Когда солнце уже садилось, мы подошли к сборному пункту пленных у старого кладбища, а когда опустилась ночь, русские начали праздновать свою окончательную победу. Бешено стреляя в небо над нашими головами из автоматов, винтовок и пистолетов, они танцевали при свете костров, а мы были вынуждены лечь на землю, чтобы избежать трассирующих пуль, отскакивавших и рикошетивших среди могил. Советы собрались вокруг нас, торжествуя свою победу, отмечая ее жутким танцем и напевая нескончаемым хором «Гитлер капут! Война капут!», скача и прыгая в экстазе и не переставая стрелять в воздух.
На рассвете офицеров отделили от рядовых. Началось чувство боли от поражения. Солдат остригли, согнали в большие колонны, чтобы гнать, как скот, на восток. Перед нами появились небольшие группы немецких солдат, попавших в плен ранее и представлявших антифашистскую организацию (национальный комитет «Свободная Германия»), и стали рассказывать о преимуществах коммунизма. Само присутствие и слова этих коллаборационистов курляндскими ветеранами были встречены холодным молчанием.
После нескольких часов передышки мы были снова в пути. Через три дня неизменной ходьбы мы получили свой первый паек: жидкий суп, в котором плавали кусочки капустных листьев. Это был лишь намек на то, что нас ждало в будущем. Скоро испарились иллюзии о хорошем обращении, в чем нас уверяли, поскольку тыловые части не признавали справедливости, соблюдавшейся солдатами на передовой. Начались бесконечные переходы по примитивным дорогам через болота и леса. Колонна с трудом двигалась на восток меж вооруженной до зубов охраной, сопровождавшей нас вдоль обочины, через погребальный обряд тотального поражения к заключительному финалу войны и к неизвестности.
Эпилог
8 мая 1945 г. уцелевшие солдаты Курляндской армии шли в плен. Так началась финальная фаза войны, борьба, так существенно отличавшаяся от тех сражений, что нам приходилось переносить прежде. Началась отчаянная борьба за выживание, война, в которой существовало мало средств защиты.
Согнанных, как стадо, нас вначале держали в открытом поле или на лесной опушке. Когда голод усилился, мы отчаянно пытались добыть пропитание в поле, жевали кору деревьев, стараясь отогнать терзающую боль голода, пожиравшего и ослаблявшего нас.
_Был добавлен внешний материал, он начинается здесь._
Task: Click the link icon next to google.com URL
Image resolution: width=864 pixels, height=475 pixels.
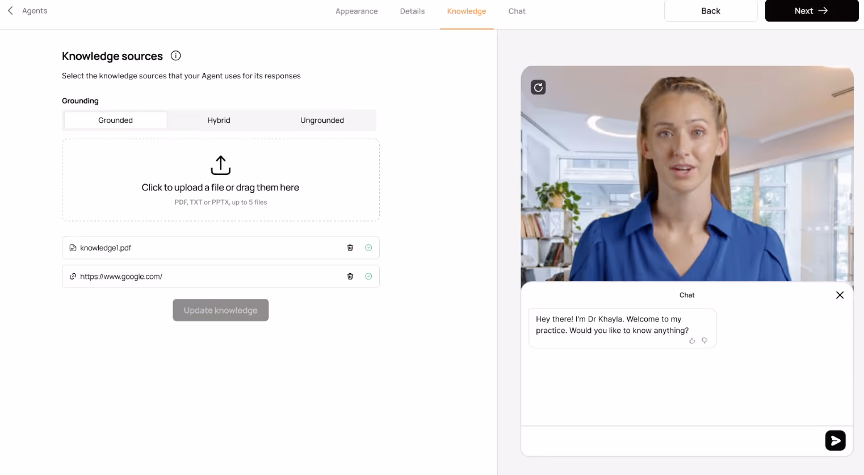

В конце концов мы пришли в большой лагерь, расположенный на бывшем бумажном комбинате в городе Слока, на берегу Рижского залива. Тут мы получили первый скудный паек, в придачу к которому выдавалась дюжина папирос и десять граммов сахара. Нам объяснили, что папиросы и сахарный рацион – такие же, какие полагаются младшему офицерскому составу Советской армии, и мы были удивлены, узнав о таком неравенстве в «армии рабочих и крестьян». В германском вермахте все звания всегда получали один и тот же рацион.